DE OPDRACHT.
Som op wat Doelands ‘leren uitsterven’ volgens Guido van Hengel in de leestekst vooral inhoudt.

Advertentie
upl_banner_NLBoekengids-sept2024

Een tijd van rouw en verzet

Lisa Doeland’s Apocalysofie gaat over de extinctie van de menselijke soort én het einde van de menselijke leefomgeving. Het bepleit zowel berusting als verzet. Doelands ‘leren uitsterven’ is volgens Guido van Hengel vooral ‘leren luisteren’, en oefenen in aandacht en nederigheid: ‘Iedereen die wel eens een dierbare heeft verloren of door een rouwproces is gegaan weet dat je je zintuigen opent voor dat wat je nog samen – zolang het kan – wilt beleven’.

Besproken boeken

Ik woon boven een snackbar en heb vanuit mijn appartement prachtig uitzicht op een zestal ondergrondse containers. Af en toe maak ik foto’s van de daar groeiende afvalhopen en de zwermende zilvermeeuwen. Deze achterstandswijk is berucht vanwege de ‘bijplaatsingen’. Interessant is dat er bij dageraad regelmatig dikke volvo’s uit de betere wijken voorbijrijden met daarin roomblanke heren, die vlug-vlug-vlug uitstappen om hun meuk achter te laten bij het schorremorrie. Opgeruimd staat netjes. In Nederland, en in veel andere delen van de wereld, bestaat de misvatting dat afval verdwijnt als je het over de schutting gooit.

Het boek Apocalypsofie van de filosoof en essayist Lisa Doeland zou, zo vertelt het dankwoord, aanvankelijk Afvalfilie gaan heten. Nu schrijft Doeland een proefschrift over afval, dus neem ik aan dat ze in een boek met die eerdere titel meer nadruk zou hebben gelegd op het afvalprobleem. Afval is een heel relevant thema, en wordt raar genoeg nog vaak over het hoofd gezien. Ik denk er veel over na, elke dag, wanneer ik me langs de achtergelaten mayonaiseklodders en half leeggegeten bakjes kapsalon een weg baan naar de voordeur.

GEGEVENSUITTREKSEL.
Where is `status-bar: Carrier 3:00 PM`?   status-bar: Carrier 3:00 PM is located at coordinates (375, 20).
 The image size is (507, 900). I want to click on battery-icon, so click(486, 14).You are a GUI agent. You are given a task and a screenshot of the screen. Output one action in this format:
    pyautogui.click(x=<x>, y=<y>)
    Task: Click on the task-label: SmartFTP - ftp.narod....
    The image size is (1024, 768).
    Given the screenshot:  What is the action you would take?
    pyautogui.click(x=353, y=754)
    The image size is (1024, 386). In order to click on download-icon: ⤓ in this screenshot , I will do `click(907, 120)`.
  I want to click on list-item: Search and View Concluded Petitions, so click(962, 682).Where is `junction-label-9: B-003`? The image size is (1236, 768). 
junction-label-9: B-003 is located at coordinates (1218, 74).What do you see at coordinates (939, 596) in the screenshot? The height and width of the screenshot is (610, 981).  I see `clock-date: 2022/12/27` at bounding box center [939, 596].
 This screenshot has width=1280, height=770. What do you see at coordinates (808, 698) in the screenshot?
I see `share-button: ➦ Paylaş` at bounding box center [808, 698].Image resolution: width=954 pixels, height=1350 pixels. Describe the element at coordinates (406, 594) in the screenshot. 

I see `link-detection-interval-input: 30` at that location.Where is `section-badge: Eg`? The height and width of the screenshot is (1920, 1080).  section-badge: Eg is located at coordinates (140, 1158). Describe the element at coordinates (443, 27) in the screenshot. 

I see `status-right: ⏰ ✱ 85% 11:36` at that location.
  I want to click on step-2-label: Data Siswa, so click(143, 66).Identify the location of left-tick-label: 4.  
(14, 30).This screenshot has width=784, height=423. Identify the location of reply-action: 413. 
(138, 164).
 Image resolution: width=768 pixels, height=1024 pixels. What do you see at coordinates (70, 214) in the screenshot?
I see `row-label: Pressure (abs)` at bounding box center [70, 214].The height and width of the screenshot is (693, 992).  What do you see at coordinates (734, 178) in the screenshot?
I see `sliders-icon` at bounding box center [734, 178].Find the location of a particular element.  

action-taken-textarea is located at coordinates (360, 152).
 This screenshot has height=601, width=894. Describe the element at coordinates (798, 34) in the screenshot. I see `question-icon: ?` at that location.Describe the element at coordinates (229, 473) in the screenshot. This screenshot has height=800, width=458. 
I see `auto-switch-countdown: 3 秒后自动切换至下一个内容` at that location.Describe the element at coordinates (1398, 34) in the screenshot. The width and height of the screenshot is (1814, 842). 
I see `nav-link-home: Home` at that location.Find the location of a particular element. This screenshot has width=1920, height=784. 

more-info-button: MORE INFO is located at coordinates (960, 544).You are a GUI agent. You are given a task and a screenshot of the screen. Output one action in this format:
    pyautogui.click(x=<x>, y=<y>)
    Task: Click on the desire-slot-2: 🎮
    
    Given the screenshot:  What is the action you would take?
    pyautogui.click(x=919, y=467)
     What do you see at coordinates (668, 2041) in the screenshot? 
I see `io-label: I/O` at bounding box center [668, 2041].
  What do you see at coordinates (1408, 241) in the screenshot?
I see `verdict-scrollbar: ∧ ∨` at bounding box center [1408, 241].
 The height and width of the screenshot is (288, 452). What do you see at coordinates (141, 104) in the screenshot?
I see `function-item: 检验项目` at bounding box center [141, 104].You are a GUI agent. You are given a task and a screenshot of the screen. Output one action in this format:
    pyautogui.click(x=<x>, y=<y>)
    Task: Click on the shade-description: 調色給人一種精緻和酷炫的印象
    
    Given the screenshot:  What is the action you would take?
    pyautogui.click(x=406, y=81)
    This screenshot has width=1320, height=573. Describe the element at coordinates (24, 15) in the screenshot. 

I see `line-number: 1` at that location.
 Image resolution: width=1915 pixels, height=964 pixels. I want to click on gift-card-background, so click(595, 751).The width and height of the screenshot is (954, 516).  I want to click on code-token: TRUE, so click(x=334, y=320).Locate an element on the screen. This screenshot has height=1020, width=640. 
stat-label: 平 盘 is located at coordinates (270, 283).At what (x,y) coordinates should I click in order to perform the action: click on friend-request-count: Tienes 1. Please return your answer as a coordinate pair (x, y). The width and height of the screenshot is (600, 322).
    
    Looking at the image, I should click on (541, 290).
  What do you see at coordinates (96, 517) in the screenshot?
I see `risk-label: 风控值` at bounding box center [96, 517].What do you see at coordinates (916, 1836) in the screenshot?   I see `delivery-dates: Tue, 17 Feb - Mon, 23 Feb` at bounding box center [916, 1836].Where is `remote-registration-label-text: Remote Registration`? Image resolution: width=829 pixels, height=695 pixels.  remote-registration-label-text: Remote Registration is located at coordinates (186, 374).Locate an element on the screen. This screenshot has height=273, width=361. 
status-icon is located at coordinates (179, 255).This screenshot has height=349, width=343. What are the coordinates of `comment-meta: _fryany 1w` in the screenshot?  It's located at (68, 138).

VERWACHT ANTWOORD.
- leren luisteren
- oefenen in aandacht
- oefenen in nederigheid